In other words, your base desires have a negative effect on your ability to express yourself in a communal manner.  One’s base desires inhibit commitment to the communal purpose and sustenance of a culture.

The notion that Max Scheler is proposing above is that Christian asceticism is a positive force that promotes one’s spiritual identity and elevates the spirit-within an individual above that of the other elements of one’s soul and their base desires.  Does it?  Is asceticism the virtue that Christianity seems to think it is?

Humanity’s ever-increasing ingenuity of application of the particulars of God’s creation appears to be benefiting humanity since the beginning of homo sapiens.  Yet, the influential religions all seem to assert that a necessary control of the particulars will enhance humanity’s relationship with its perceived metaphysical goal; whether that be Heaven, Moksha, Nirvana, or other perfected state of being.

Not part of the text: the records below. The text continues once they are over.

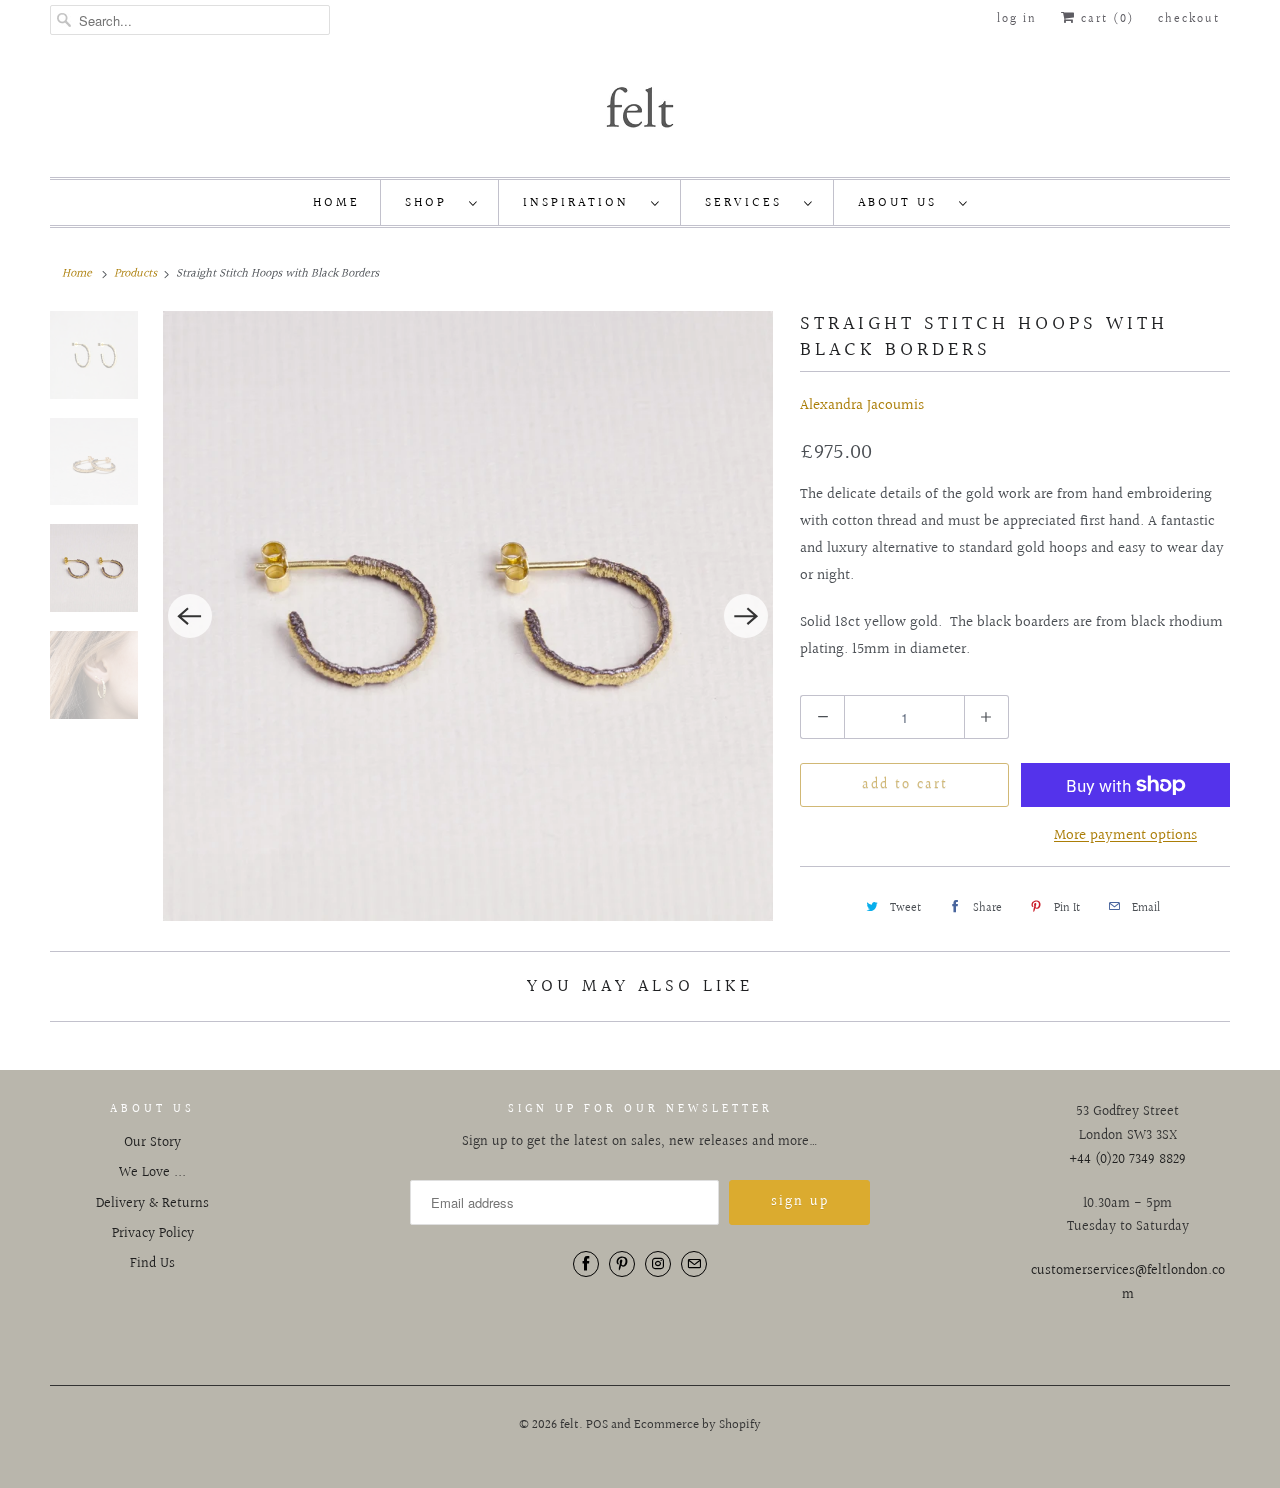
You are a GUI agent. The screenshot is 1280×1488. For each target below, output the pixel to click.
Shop (432, 203)
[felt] (640, 106)
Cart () (1105, 19)
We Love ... (152, 1173)
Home (336, 203)
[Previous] (190, 616)
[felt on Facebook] (586, 1264)
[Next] (746, 616)
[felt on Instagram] (658, 1264)
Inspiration (582, 203)
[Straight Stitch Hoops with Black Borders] (468, 616)
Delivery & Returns (152, 1204)
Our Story (152, 1143)
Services (749, 203)
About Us (903, 203)
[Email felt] (694, 1264)
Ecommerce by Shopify (697, 1425)
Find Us (152, 1264)
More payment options (1125, 835)
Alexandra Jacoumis (862, 405)
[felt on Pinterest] (622, 1264)
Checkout (1189, 19)
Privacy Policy (153, 1234)
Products (135, 273)
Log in (1017, 19)
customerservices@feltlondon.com (1128, 1283)
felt (569, 1425)
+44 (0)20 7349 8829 (1127, 1160)
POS (597, 1425)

And is it not true that the proper measure or dose of asceticism in one’s life has dramatically changed over the past three millennia?  What would an ascetic from 900 B.C have to say about the lifestyle of an ascetic in these times?  Today’s call to asceticism says to forgo the excessive use of the smartphone, the internet, the television, and the automobile.  But, what about the call to asceticism in the days of Jesus?  Was it the same; stay away from smartphones, the internet, television, and the automobile?  Quite a different set of particulars that man was called to forgo; yes?  Needless to say, most of the indulgent and excessive particulars of Jesus’ time would be considered basic rights today.

Discussing asceticism is a bit of tangent to my purpose, however, it is necessary to my hypothesis as one of many issues will be handled as I build the argument.  The practical point I am making here is that humanity is evolving, and not just physically and intellectually.  While I believe the spirit-within an individual is absolute, human evolution can affect the efficacy of the spirit-within in guiding a person towards their ultimate, spiritual goal.  It’s a matter of revealing and concealing.

Despite humanity’s desire to see good and evil in all things (particulars), a particular, created by God, is inherently good, while a particular created by man is only as good as it is of God’s will; at least that’s Judeo-Christian thinking.

Let me repeat my hypothesis from the last post: Man & God – Part One.

Try to consider the possibility that God created and continues to create only good things.  And try to imagine that no good thing can stray from being a good thing; for to see such happen would render God as less than good himself.   Now consider, therefore, that mankind is thus good and has not strayed from the course that God set forth for mankind when created.  Mankind is evolving; this we must acknowledge, for man has changed in all ways physically and intellectually since recorded historical evidence began, and therefore, this evolution is of God’s will.  Here comes the hard part for many.  Now imagine that where man is today and where man will be tomorrow is also in God’s plan and of God’s will.

I want to keep this hypothesis front and center as I proceed into future posts.